Intramolecular hydrogen-bonding in aqueous carbohydrates as a cause or consequence of conformational preferences: a molecular dynamics study of cellobiose stereoisomers.

It is often assumed that intramolecular hydrogen-bonding (H-bonding) exerts a significant influence on the conformational properties of aqueous (bio-)polymers. To discuss this statement, one should, however, distinguish between solvent-exposed and buried H-bonds, and between their respective roles in promoting stability (i.e., as a driving force) and specificity (for which the term steering force is introduced here). In this study, the role of solvent-exposed H-bonding in carbohydrates as a driving or steering force is probed using explicit-solvent molecular dynamics simulations with local elevation umbrella sampling in the simple context of cellobiose stereoisomers. More specifically, four β(1→4)-linked D-aldohexopyranose disaccharides are considered, which present a different stereochemisty of the potentially H-bonding groups neighboring the glycosidic linkage. Although the epimerization may largely alter the intramolecular trans-glycosidic H-bonding pattern, it is found to have only very limited influence on the Ramachandran free-energy map of the disaccharide, a loss of intramolecular H-bonding being merely compensated for by an enhancement of the interaction with the solvent molecules.
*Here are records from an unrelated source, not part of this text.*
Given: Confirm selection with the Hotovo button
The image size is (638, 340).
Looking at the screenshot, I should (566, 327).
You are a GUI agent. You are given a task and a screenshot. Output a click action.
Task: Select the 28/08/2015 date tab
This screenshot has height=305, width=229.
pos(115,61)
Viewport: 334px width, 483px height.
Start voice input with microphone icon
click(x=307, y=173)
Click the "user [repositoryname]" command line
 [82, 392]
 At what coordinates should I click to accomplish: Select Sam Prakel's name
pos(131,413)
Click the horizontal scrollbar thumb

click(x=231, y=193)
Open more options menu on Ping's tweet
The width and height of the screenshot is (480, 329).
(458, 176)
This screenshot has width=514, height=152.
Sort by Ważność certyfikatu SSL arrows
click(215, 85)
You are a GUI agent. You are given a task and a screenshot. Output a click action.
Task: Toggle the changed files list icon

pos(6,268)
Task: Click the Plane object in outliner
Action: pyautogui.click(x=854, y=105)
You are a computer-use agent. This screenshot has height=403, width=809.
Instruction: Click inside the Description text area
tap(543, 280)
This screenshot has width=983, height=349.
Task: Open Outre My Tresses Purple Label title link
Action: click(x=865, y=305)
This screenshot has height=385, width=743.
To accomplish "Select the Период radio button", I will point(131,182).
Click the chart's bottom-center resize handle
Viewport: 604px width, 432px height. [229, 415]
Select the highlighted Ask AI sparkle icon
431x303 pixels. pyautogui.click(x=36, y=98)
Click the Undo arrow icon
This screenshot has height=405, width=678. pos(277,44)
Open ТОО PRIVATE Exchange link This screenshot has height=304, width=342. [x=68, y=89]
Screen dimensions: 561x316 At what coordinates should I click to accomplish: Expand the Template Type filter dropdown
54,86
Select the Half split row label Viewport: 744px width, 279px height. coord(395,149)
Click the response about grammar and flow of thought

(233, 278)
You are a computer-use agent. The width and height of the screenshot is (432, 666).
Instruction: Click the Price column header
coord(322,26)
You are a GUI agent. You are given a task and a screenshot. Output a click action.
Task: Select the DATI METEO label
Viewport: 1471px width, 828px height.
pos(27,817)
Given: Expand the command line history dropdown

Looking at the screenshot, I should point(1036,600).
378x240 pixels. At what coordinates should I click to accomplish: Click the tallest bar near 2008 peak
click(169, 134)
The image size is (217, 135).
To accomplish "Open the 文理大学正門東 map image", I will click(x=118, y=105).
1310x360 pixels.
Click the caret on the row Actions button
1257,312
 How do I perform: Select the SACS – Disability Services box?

This finding suggests that solvent-exposed trans-glycosidic H-bonding (and in particular the HO'(3)→O5 H-bond) is not the cause of the 21-helical secondary structure characteristic of cellooligosaccharides, but rather the opportunistic consequence of a sterically and stereoelectronically dictated conformational preference. In other words, for these compounds, solvent-exposed H-bonding appears to represent a minor (possibly adverse) conformational driving as well as steering force.